--- Start RECORDS PROVIDED ---

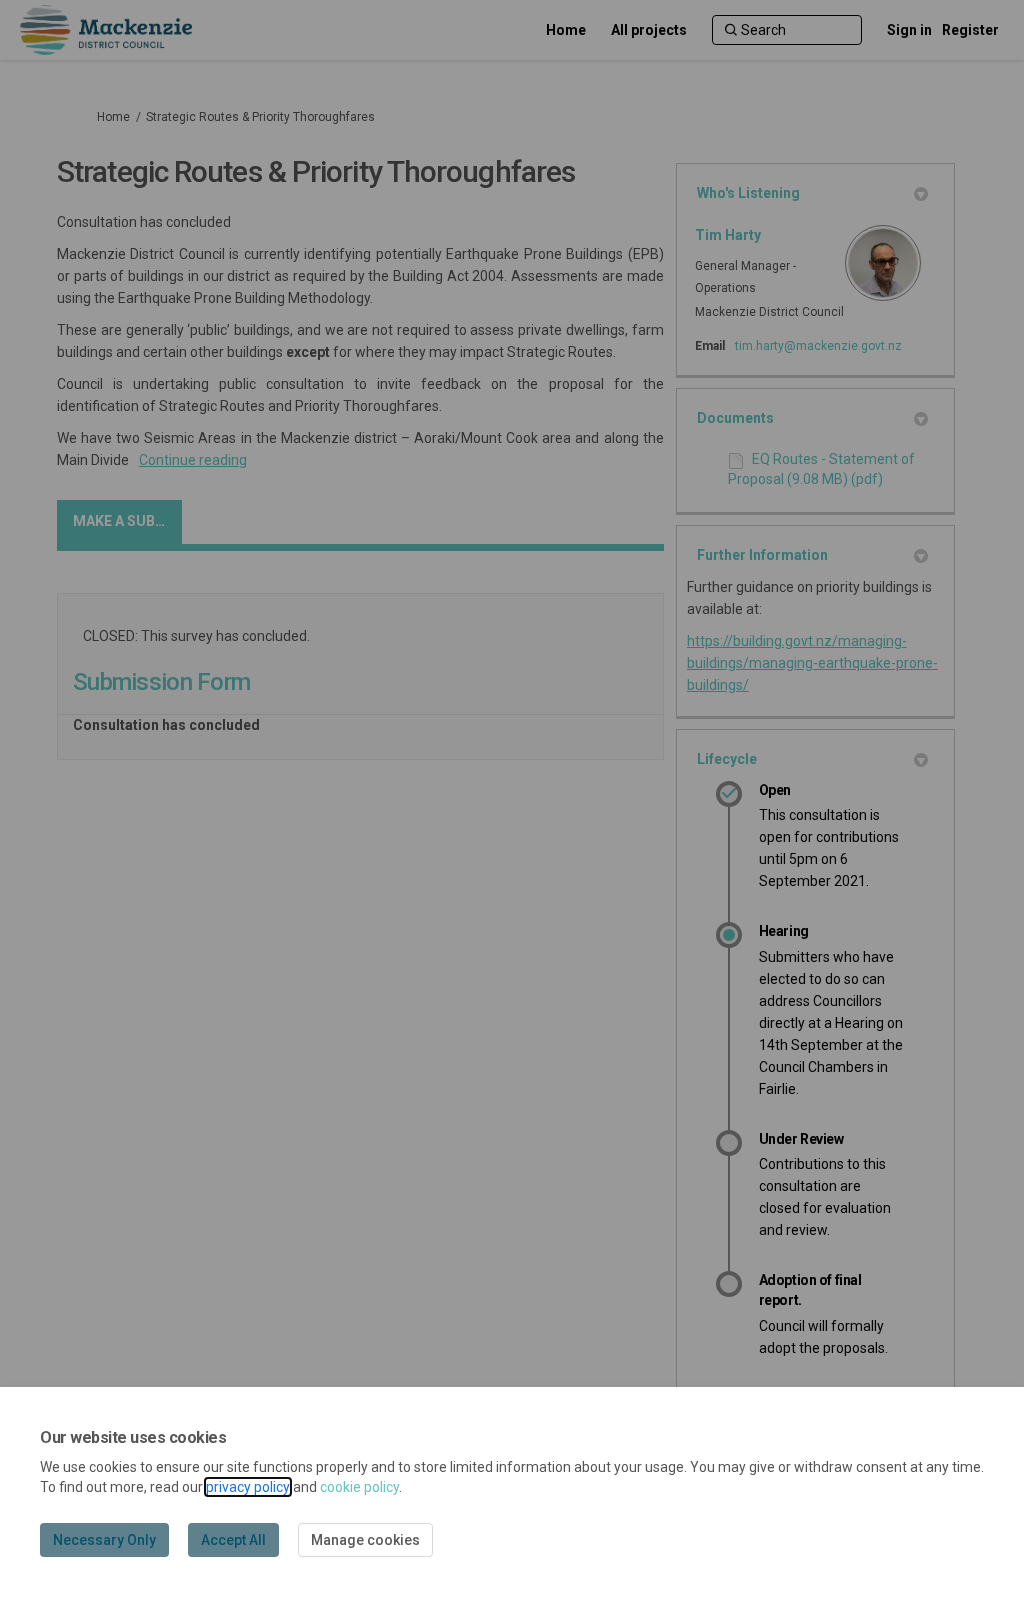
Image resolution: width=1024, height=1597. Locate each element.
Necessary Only (104, 1540)
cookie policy (359, 1487)
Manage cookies (365, 1540)
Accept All (233, 1540)
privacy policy (248, 1487)
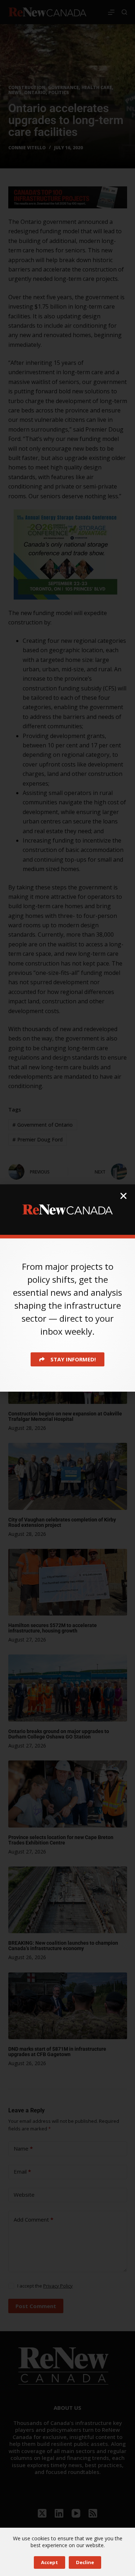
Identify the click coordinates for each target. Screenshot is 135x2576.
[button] (123, 1196)
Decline (85, 2562)
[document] (67, 1288)
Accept (49, 2562)
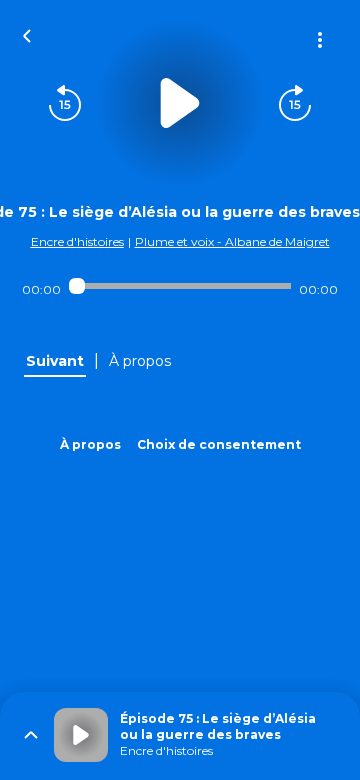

--- End RECORDS PROVIDED ---

§ TASK GOAL
Copy all of the items above word for word, leaving out the pictures.

§ COMPLETE ANSWER
Image resolution: width=1024, height=1597. Locate each element.
Necessary Only (104, 1540)
cookie policy (359, 1487)
Manage cookies (365, 1540)
Accept All (233, 1540)
privacy policy (248, 1487)
Identify the click coordinates for each target. Screenshot is 135x2576.
[button] (123, 1196)
Decline (85, 2562)
[document] (67, 1288)
Accept (49, 2562)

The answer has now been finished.